§ Work order
Every record must come back exactly as given.

§ Supplied entries
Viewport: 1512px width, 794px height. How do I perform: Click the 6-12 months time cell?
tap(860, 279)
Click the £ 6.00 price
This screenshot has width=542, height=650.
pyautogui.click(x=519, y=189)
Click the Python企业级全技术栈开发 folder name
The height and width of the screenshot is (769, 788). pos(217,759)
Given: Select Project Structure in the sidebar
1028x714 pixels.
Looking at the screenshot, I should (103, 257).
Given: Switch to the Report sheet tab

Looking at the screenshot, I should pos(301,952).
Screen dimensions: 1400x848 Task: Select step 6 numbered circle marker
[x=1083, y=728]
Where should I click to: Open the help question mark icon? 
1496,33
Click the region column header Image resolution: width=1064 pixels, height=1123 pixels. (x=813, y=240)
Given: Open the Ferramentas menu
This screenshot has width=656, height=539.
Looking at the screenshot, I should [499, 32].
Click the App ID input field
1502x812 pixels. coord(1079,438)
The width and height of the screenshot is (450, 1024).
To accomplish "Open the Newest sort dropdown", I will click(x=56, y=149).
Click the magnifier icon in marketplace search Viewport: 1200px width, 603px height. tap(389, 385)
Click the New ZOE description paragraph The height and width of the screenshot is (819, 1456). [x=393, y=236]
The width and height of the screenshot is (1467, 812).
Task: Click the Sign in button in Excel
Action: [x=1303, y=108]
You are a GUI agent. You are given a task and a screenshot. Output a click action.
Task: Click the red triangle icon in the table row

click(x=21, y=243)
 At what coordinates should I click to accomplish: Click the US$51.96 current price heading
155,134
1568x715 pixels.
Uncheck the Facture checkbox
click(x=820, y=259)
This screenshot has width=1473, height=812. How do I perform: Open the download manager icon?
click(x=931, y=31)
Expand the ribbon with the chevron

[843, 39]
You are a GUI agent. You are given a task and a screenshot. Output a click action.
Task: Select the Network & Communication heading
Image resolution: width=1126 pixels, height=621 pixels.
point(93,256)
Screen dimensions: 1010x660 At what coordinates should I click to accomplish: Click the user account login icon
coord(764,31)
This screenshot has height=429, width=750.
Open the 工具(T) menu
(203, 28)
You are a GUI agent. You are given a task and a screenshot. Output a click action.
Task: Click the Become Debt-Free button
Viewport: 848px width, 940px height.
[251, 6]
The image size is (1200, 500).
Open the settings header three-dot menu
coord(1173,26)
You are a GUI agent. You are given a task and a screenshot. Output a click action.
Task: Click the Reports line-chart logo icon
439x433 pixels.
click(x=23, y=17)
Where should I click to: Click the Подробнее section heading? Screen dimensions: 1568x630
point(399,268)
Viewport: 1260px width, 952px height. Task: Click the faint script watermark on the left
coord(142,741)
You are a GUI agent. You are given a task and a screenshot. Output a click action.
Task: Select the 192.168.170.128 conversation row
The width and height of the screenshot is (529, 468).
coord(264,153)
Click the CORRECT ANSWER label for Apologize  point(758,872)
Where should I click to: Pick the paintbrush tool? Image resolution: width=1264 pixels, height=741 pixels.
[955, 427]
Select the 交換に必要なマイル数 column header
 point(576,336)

§ Answer space
Viewport: 1512px width, 794px height. How do I perform: Click the 6-12 months time cell?
tap(860, 279)
Click the £ 6.00 price
This screenshot has width=542, height=650.
pyautogui.click(x=519, y=189)
Click the Python企业级全技术栈开发 folder name
The height and width of the screenshot is (769, 788). pos(217,759)
Given: Select Project Structure in the sidebar
1028x714 pixels.
Looking at the screenshot, I should (103, 257).
Given: Switch to the Report sheet tab

Looking at the screenshot, I should pos(301,952).
Screen dimensions: 1400x848 Task: Select step 6 numbered circle marker
[x=1083, y=728]
Where should I click to: Open the help question mark icon? 
1496,33
Click the region column header Image resolution: width=1064 pixels, height=1123 pixels. (x=813, y=240)
Given: Open the Ferramentas menu
This screenshot has width=656, height=539.
Looking at the screenshot, I should [499, 32].
Click the App ID input field
1502x812 pixels. coord(1079,438)
The width and height of the screenshot is (450, 1024).
To accomplish "Open the Newest sort dropdown", I will click(x=56, y=149).
Click the magnifier icon in marketplace search Viewport: 1200px width, 603px height. tap(389, 385)
Click the New ZOE description paragraph The height and width of the screenshot is (819, 1456). [x=393, y=236]
The width and height of the screenshot is (1467, 812).
Task: Click the Sign in button in Excel
Action: [x=1303, y=108]
You are a GUI agent. You are given a task and a screenshot. Output a click action.
Task: Click the red triangle icon in the table row

click(x=21, y=243)
 At what coordinates should I click to accomplish: Click the US$51.96 current price heading
155,134
1568x715 pixels.
Uncheck the Facture checkbox
click(x=820, y=259)
This screenshot has width=1473, height=812. How do I perform: Open the download manager icon?
click(x=931, y=31)
Expand the ribbon with the chevron

[843, 39]
You are a GUI agent. You are given a task and a screenshot. Output a click action.
Task: Select the Network & Communication heading
Image resolution: width=1126 pixels, height=621 pixels.
point(93,256)
Screen dimensions: 1010x660 At what coordinates should I click to accomplish: Click the user account login icon
coord(764,31)
This screenshot has height=429, width=750.
Open the 工具(T) menu
(203, 28)
You are a GUI agent. You are given a task and a screenshot. Output a click action.
Task: Click the Become Debt-Free button
Viewport: 848px width, 940px height.
[251, 6]
The image size is (1200, 500).
Open the settings header three-dot menu
coord(1173,26)
You are a GUI agent. You are given a task and a screenshot. Output a click action.
Task: Click the Reports line-chart logo icon
439x433 pixels.
click(x=23, y=17)
Where should I click to: Click the Подробнее section heading? Screen dimensions: 1568x630
point(399,268)
Viewport: 1260px width, 952px height. Task: Click the faint script watermark on the left
coord(142,741)
You are a GUI agent. You are given a task and a screenshot. Output a click action.
Task: Select the 192.168.170.128 conversation row
The width and height of the screenshot is (529, 468).
coord(264,153)
Click the CORRECT ANSWER label for Apologize  point(758,872)
Where should I click to: Pick the paintbrush tool? Image resolution: width=1264 pixels, height=741 pixels.
[955, 427]
Select the 交換に必要なマイル数 column header
 point(576,336)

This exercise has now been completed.